(Action item) Please recast the material as a JSON list of strings, starting at its first line and ending at the line that contains "(198, 217).", with one string per line. Omit blank lines and leave the pictures out of the answer.
════════════════════
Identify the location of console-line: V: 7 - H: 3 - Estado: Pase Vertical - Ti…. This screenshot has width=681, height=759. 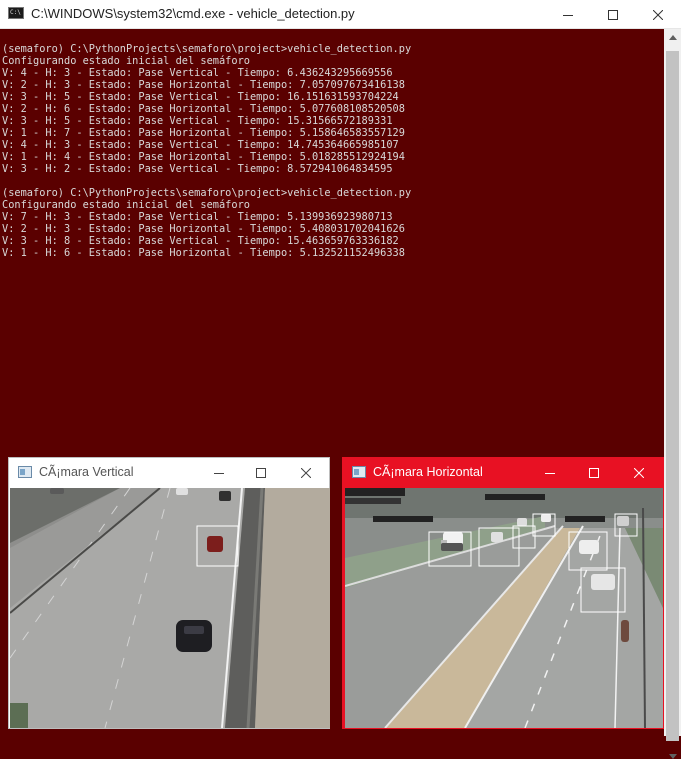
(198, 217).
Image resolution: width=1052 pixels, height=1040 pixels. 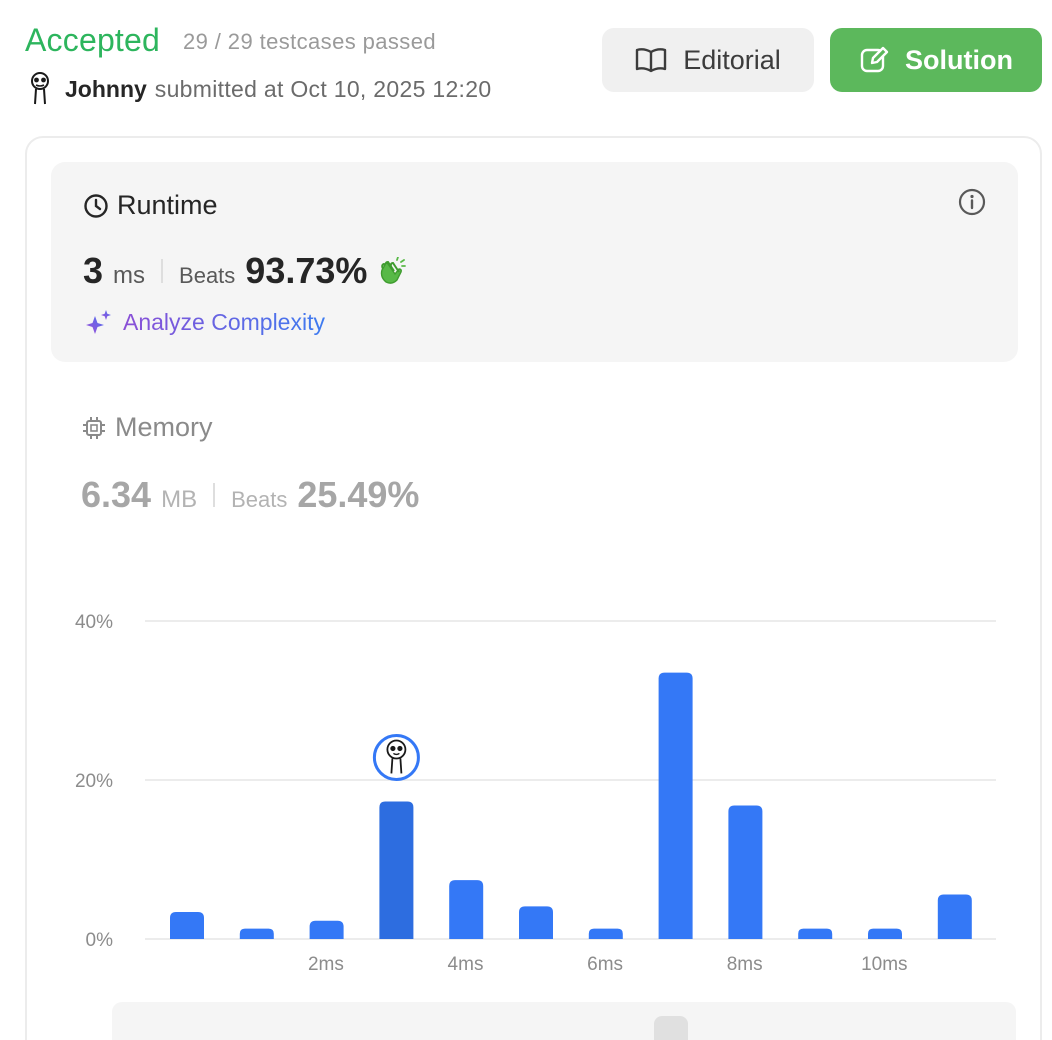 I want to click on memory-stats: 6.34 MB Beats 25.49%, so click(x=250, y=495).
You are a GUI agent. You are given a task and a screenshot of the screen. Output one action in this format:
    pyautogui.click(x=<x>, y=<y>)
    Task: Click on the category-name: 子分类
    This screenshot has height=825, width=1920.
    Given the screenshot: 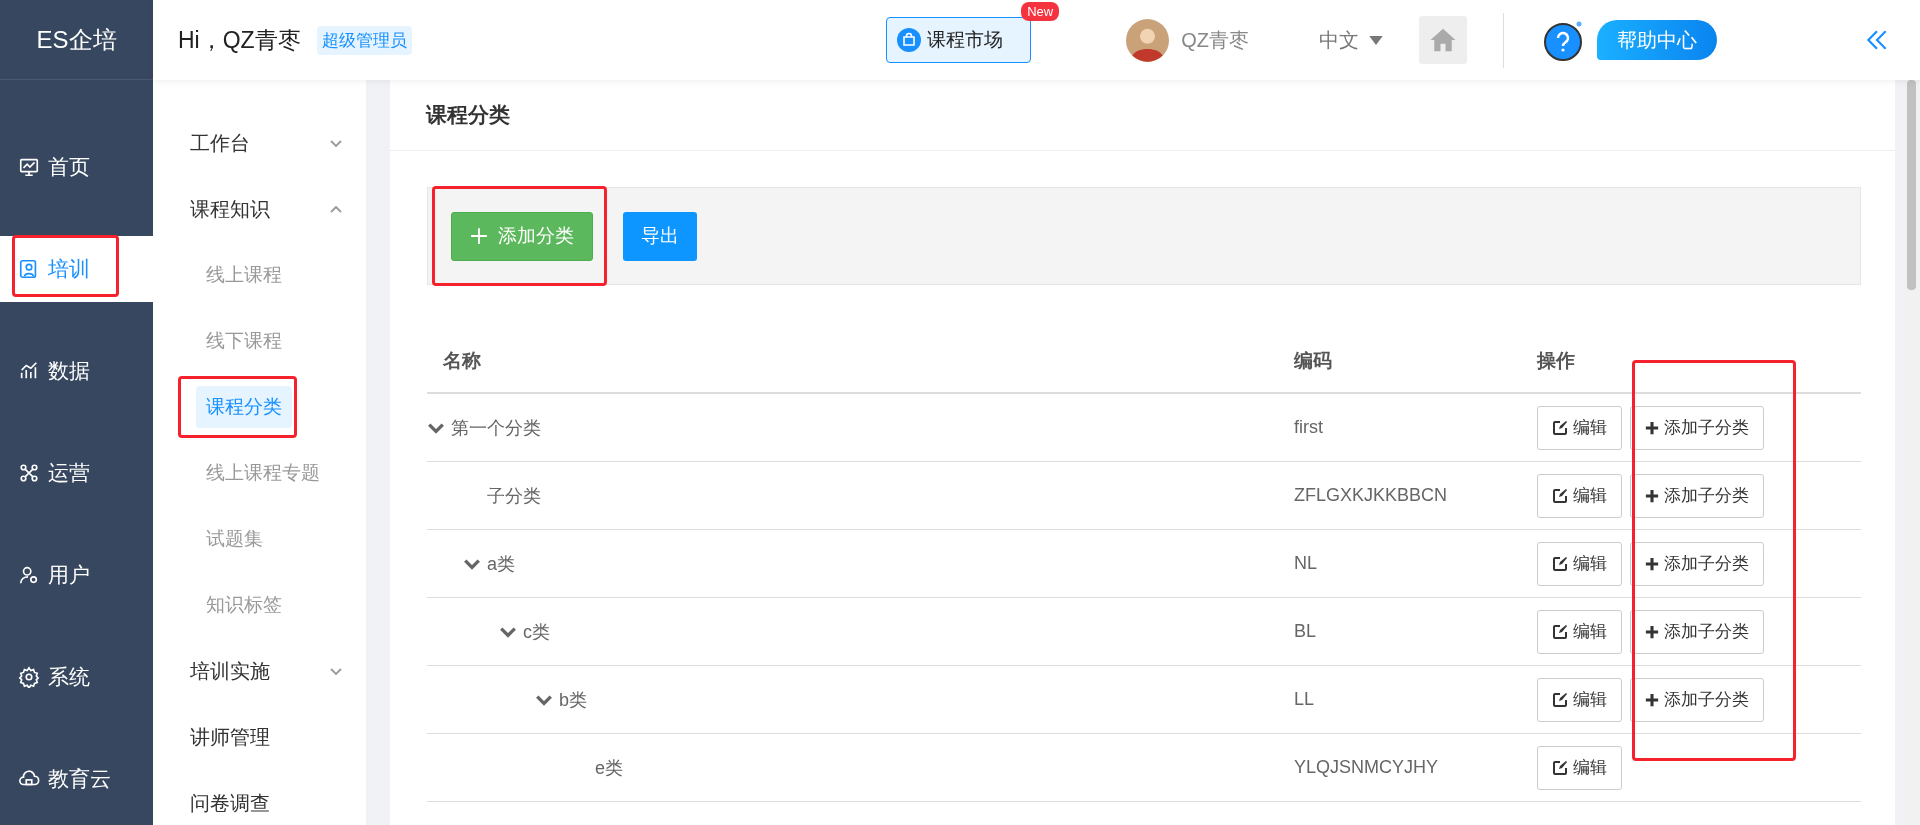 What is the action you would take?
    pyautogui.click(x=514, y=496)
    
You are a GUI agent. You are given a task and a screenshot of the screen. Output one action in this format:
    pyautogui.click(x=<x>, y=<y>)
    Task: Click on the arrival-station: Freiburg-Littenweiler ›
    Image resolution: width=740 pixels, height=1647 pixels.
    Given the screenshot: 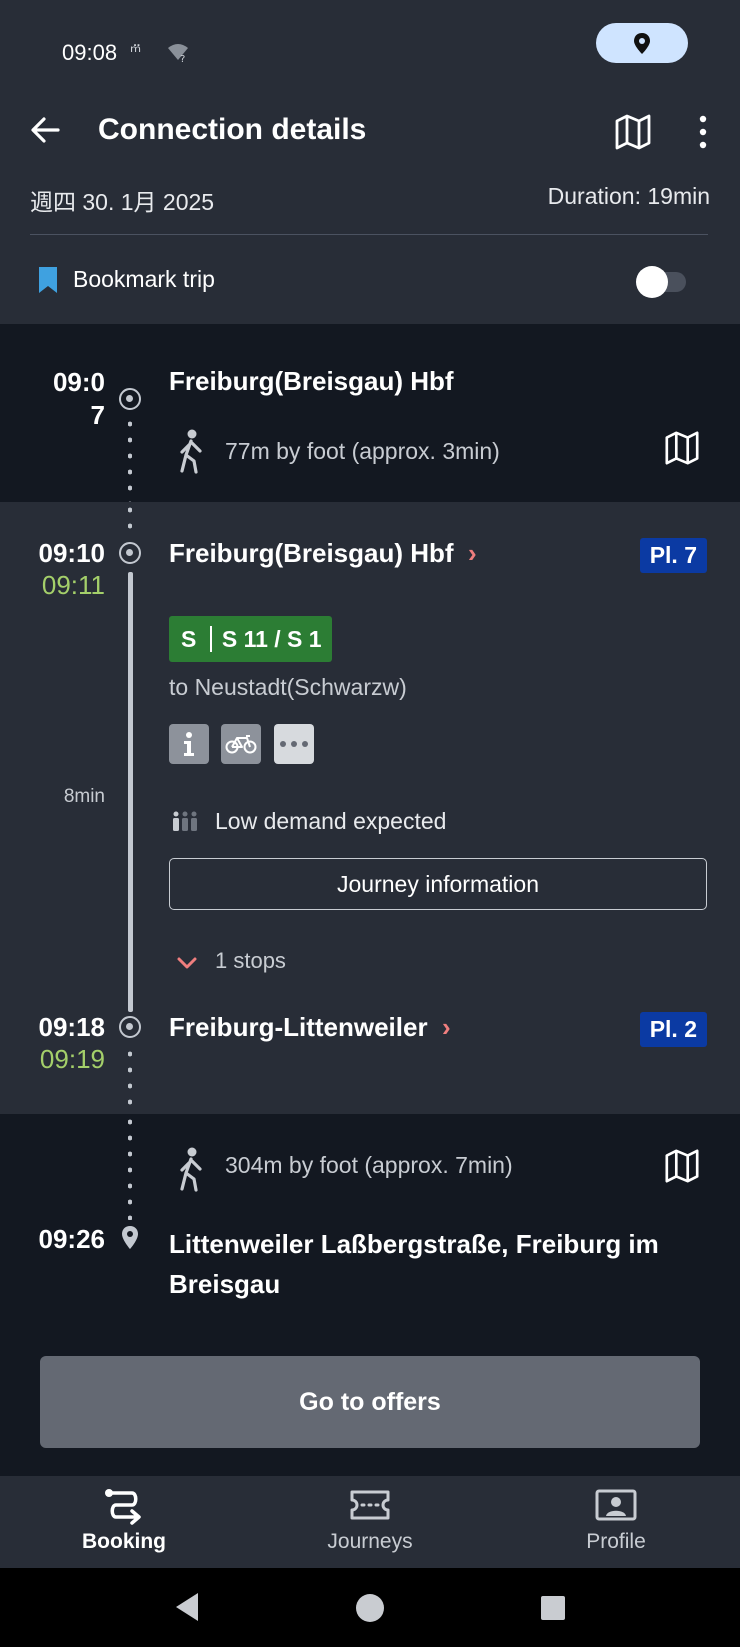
════════════════════
(Solution to the problem)
[
  "Identify the location of console-line: V: 7 - H: 3 - Estado: Pase Vertical - Ti…. This screenshot has width=681, height=759. ",
  "(198, 217)."
]